The second to come was a middle aged Black man who would give me the best mean eye that I have seen in some time. It would have scared and intimidated a lesser man. First he asked me what was I doing, and like the lady never gave me the chance to respond to his question? You are a disgrace to Black people as well as your dumb a– self. Ignorant as well. When do I get a chance to answer your question, I would ask. You don’t get to because you can’t, you dumb, ignorant old b–ta-d.
I would later find myself surrounded by several contingents of young babies, their parents, and teachers who had accompanied them asking many questions about my flag, and my presence at this event, and I certainly took many, many pictures as they posed with me.

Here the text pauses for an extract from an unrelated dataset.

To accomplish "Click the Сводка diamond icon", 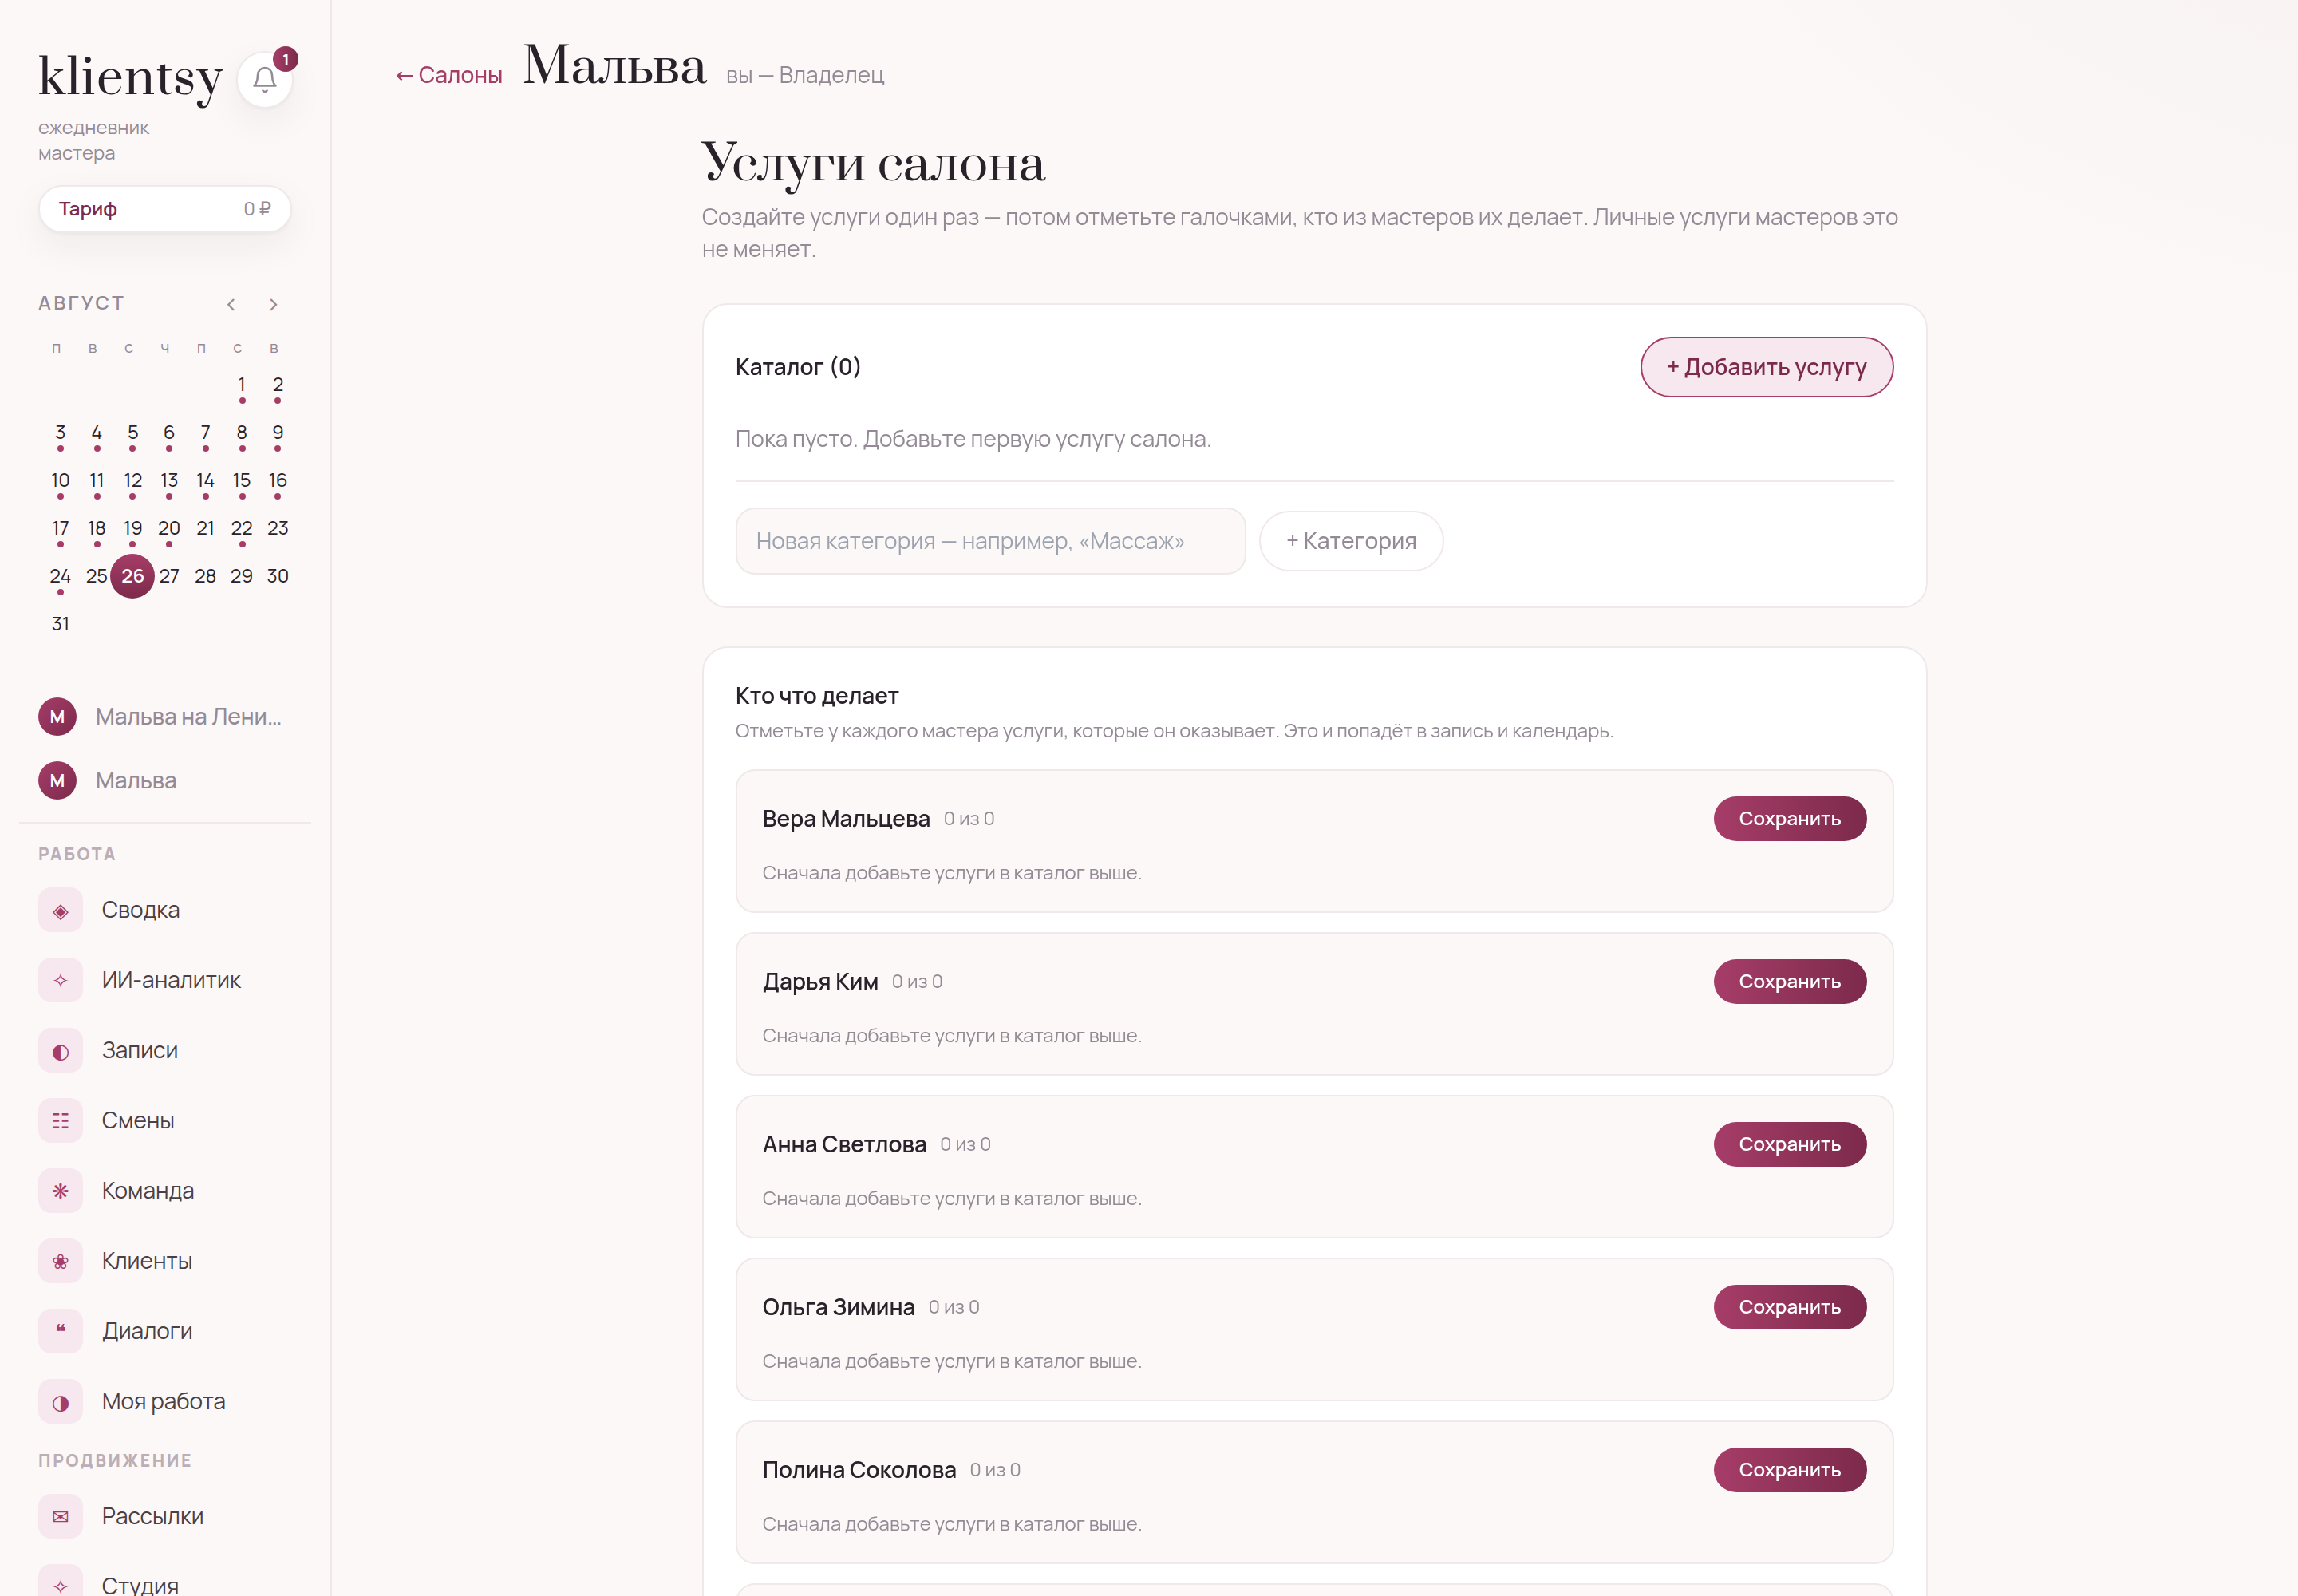I will (x=61, y=910).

The parade would end at the City County Plaza and the crowd would be made privy to several other speakers. To my other surprise and great disappointment, an Abraham Lincoln impersonator would take the stage and begin a dialogue about the great document, "the Emancipation Proclamation", and named the Southern States that it was imposed to free and the protections guaranteed by the Federal government of enforcement.

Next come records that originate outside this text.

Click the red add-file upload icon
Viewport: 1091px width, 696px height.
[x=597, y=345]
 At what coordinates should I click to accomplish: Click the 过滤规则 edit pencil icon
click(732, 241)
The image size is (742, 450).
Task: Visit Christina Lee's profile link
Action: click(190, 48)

I’ve never been one to heckle a public speaker, but I couldn’t stand still for this. Tell these people the truth about that document I would shout out, freed no slaves where you had the power to do so, you had no control over the States named that had succeeded. Tell them about your support of the Corwin Amendment I would continue, tell them about colonization. The supposed master of ceremony would take the mike and tell the people not to listen to folks from the audience, and that we have come too far to turn around now. I would retort that my assessment was that having Lincoln at this event and accepting what he had to say as truth only made me believe that backwards and nowhere was the word of the day.
I had had enough, and as I began to exit the venue, I would be stopped by two middle aged Black men who would embrace me, and ask about the Corwin Amendment, and the Emancipation Proclamation.
To be sure on this day, there would be no mention by the press corps of a handsome old Black man in the City of Asheville, N.C. leading the MLK Peace March with the Confederate Battle flag in hand, as they would of my dear friend and brother, the Honorable Al McCray, who would don the uniform of the Southern soldier and lead the MLK Peace March in Cross City, Florida alongside the Sons of Confederate Veterans. To be sure, in two locations in America, the Table of Brotherhood and the Dream of King would be a reality. God bless you.